We requested a copy of the 2019 data in June, and it arrived in August, which is par for the course with USCP. Here is what the statistics show:
- There were 228 complaints filed against USCP employees in 2019, of which nearly 140 charges were sustained.
- More than 80% of complaints were filed by department employees; by comparison 14% were citizen submissions, and 3% were filed by outside law enforcement.
- There have been zero anonymous complaints filed in 2019, and the same was true in 2018. This suggests a problem with the way the anonymous complaints process works.
The report is compiled by the USCP’s Office of Progressional Professional Responsibility. We have the reports dating back to 2009, when is when the first report of this type of report was published. (Here is the data in a spreadsheet.)
The following chart depicts the total number of complaints against USCP employees. As you can see, the number of internal complaints have increased significantly in recent years. At the same time, the number of citizen complaints has decreased.
This year’s report was different from prior reports in two ways. First, it included a new data category, sustained charges, which the USCP describes as the “number of allegations, following a thorough Office of Professional Responsibility investigation, internal review, and employee appeal process that were upheld.” Second, the USCP omitted information concerning “separate charges/allegations.” This information, included in the prior nine annual reports, was a count of the different types of allegations per complaint.

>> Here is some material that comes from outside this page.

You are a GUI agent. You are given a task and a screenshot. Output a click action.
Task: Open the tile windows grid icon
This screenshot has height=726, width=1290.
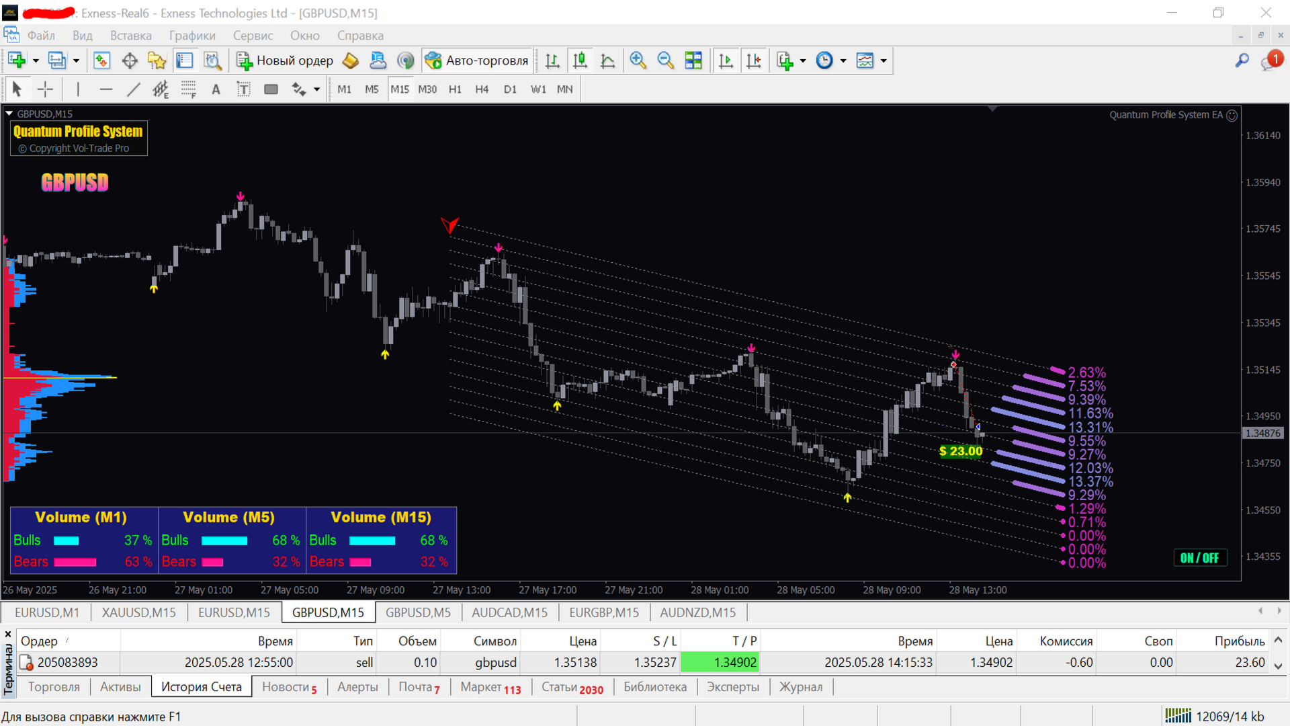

In 2019, up to 60% of charges were sustained, or 137 charges out of 228 total cases. Please note that the terms are not the same: charges are not the same as cases. We do not know how many charges there were per case. (As we mentioned previously, that information had been contained in prior year reports.)
The USCP has been the subject of increased scrutiny this Congress. The House Administration Committee held a rare oversight hearing last year, and the Legislative Branch Appropriations Subcommittee included a number of welcome transparency and accountability recommendations in its FY 2021 committee report. In addition, Rep. Rodney Davis, the ranking member of the Committee on House Administration, has also introduced reform legislation.
Reforms proposed by House Appropriators include exploring creating a system whereby the public can request records from the USCP; releasing more information about the activities of the USCP Inspector General; publishing demographic information about people arrested and USCP employees; and reporting on USCP’s efforts to diversify its workforce.